**TEXTE À LIRE**:
Claude Blin est un peintre du mouvement, un gestuel. Ses œuvres, réalisées entre 1986 et 1991, en témoignent avec éloquence.

Claude Blin explique qu’à son retour de Bali, parmi ses souvenirs les plus vifs, il laisse remonter celui des crémations: «le Balinais n’est vraiment libéré de ses chaînes que lorsque ses restes sont brûlés.» L’artiste cerne, et surtout transpose, ce genre de scène avec quelques lignes qui délimitent des plans saisis dans leur chute. Il donne l’illusion du mouvement par un jeu de superpositions et de juxtapositions des formes dont les couleurs sombres s’estompent aux extrémités pour disparaître dans le fond de la feuille ou de la toile. On a tantôt la sensation d’un équilibre précaire et tantôt la surprise de voir l’effet d’un équihbre rompu : charpente qui cède à quelque poids, édifice qui vacille. On assiste à l’inéluctable événement en se sentant «forcé» d’imaginer et la suite et l’origine.

Je ne voyais que des jambes, des dizaines de jambes d’enfants, cuivrées, qui sortaient de shorts où dominaient les différents bleus sur quelques tons de blanc cassé. Ils n’étaient pas neufs et les chemisettes non plus. Mais ils semblaient bien ne pas avoir été encore reportés depuis la dernière lessive. Je ne voyais pas les têtes, toutes courbées. Les gamins piétinaient les cendres d’où s’élevaient encore des fumeroles. Certains tenaient dans leur main un morceau de bois, d’autres, de métal, et grattaient les débris chauds. Le groupe s’activait dans une atmosphère bleuâtre, diaphane, presqu’une vapeur. Les pieds n’étaient pas tous protégés par des sandales en plastique. Le pourtour du pied, les orteils et la cheville restaient continuellement menacés de rencontrer inopinément un brandon plus actif qu’il ne paraissait. La lumière était encore très vive en ce début d’après-midi.

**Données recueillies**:

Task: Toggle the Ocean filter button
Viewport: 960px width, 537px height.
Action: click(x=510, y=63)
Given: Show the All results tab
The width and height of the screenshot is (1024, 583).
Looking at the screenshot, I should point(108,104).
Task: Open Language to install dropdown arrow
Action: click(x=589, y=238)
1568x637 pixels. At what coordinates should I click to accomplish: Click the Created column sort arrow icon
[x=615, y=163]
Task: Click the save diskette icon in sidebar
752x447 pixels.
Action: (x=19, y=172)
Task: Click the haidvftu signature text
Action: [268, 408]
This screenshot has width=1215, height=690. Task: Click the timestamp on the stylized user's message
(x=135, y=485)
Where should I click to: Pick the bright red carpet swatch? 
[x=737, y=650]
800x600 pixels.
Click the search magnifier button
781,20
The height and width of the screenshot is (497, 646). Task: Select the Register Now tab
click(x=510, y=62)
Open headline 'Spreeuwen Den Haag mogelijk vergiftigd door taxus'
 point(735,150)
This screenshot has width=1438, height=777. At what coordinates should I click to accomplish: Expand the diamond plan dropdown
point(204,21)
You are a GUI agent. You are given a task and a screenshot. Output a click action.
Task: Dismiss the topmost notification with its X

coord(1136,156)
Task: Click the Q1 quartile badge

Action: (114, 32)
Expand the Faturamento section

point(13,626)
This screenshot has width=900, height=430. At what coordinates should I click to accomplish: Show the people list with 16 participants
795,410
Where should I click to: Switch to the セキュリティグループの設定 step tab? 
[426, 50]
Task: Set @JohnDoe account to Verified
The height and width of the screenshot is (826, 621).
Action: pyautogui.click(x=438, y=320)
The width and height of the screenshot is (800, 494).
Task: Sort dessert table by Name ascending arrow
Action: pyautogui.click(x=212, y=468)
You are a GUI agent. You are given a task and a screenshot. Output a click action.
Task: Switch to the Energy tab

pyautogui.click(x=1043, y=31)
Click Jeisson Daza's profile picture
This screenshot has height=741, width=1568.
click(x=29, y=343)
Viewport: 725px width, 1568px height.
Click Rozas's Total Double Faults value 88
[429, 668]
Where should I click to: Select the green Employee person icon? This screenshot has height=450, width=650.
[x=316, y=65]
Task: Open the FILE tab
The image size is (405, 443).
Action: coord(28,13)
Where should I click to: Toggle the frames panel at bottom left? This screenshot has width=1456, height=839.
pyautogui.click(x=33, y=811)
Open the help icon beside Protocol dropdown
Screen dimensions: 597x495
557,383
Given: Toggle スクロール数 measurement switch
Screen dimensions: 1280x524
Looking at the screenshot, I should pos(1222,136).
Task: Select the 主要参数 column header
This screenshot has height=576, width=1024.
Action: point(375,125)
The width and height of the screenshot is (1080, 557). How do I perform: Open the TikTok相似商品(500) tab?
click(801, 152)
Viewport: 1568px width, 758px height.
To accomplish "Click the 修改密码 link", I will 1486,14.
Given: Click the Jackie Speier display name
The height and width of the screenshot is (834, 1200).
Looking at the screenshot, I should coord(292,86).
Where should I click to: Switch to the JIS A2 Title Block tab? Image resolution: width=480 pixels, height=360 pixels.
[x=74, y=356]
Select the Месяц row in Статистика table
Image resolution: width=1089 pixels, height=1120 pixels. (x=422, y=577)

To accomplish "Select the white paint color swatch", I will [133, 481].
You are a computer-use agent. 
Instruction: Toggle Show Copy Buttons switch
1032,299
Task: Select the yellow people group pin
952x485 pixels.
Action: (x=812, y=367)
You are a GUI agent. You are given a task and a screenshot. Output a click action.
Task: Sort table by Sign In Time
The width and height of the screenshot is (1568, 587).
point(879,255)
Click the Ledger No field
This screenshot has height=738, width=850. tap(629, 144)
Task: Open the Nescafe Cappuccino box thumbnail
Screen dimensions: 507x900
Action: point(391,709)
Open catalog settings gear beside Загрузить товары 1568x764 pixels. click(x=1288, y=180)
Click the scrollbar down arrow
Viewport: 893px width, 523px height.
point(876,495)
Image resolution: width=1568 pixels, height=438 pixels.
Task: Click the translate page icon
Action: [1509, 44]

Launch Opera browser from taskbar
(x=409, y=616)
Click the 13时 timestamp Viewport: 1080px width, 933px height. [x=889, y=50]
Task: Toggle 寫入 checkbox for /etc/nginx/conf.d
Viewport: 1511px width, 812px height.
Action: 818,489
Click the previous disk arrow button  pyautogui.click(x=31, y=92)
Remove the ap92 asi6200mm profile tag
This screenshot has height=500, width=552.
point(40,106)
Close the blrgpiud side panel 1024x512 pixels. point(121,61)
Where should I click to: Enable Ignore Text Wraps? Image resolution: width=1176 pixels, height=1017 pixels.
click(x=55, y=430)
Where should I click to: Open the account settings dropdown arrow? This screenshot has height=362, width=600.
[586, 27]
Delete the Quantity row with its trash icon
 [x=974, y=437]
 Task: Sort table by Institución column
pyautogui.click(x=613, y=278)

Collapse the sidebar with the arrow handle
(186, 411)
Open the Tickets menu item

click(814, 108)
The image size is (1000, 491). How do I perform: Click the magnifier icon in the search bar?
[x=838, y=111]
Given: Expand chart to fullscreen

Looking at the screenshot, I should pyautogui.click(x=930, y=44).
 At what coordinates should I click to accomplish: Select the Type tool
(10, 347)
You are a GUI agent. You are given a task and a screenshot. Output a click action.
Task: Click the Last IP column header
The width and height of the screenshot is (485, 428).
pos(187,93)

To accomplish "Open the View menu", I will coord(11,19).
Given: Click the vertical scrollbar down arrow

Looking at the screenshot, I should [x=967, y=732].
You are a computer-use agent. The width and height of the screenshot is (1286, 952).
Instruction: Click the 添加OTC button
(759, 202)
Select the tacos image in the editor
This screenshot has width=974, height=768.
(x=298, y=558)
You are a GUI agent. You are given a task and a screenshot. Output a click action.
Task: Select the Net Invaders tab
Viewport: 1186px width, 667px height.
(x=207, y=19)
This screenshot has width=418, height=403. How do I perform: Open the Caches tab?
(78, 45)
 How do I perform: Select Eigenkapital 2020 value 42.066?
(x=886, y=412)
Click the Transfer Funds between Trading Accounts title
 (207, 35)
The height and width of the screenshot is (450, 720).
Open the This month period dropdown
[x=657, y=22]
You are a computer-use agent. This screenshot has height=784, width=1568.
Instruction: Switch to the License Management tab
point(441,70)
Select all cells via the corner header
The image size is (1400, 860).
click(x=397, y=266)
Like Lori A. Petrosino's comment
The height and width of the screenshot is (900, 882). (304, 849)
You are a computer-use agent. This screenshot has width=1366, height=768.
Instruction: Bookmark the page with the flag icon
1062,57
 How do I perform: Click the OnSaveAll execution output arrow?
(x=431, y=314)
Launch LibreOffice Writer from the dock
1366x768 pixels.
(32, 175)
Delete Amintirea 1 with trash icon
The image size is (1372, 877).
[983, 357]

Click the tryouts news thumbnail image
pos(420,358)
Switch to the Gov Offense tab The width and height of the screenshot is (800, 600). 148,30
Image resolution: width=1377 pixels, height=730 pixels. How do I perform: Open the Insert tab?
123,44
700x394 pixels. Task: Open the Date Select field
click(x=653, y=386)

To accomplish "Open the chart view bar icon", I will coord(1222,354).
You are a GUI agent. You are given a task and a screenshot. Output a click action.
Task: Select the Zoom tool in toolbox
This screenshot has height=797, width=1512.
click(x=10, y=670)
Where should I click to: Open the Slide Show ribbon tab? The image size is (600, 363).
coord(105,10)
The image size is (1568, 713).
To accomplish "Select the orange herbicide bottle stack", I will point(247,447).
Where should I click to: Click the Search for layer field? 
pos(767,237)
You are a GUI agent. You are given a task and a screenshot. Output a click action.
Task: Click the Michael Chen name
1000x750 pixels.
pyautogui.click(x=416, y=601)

**TRAVAIL DEMANDÉ**:
Mettez à jour le texte sur Claude Blin, depuis « Claude Blin explique » jusqu'à « suite et l’origine. », en remplaçant « crémations » par « funérailles ». Ce matériel n'intervient en rien ici.

**EXERCICE RÉALISÉ**:
Claude Blin explique qu’à son retour de Bali, parmi ses souvenirs les plus vifs, il laisse remonter celui des funérailles: «le Balinais n’est vraiment libéré de ses chaînes que lorsque ses restes sont brûlés.» L’artiste cerne, et surtout transpose, ce genre de scène avec quelques lignes qui délimitent des plans saisis dans leur chute. Il donne l’illusion du mouvement par un jeu de superpositions et de juxtapositions des formes dont les couleurs sombres s’estompent aux extrémités pour disparaître dans le fond de la feuille ou de la toile. On a tantôt la sensation d’un équilibre précaire et tantôt la surprise de voir l’effet d’un équihbre rompu : charpente qui cède à quelque poids, édifice qui vacille. On assiste à l’inéluctable événement en se sentant «forcé» d’imaginer et la suite et l’origine.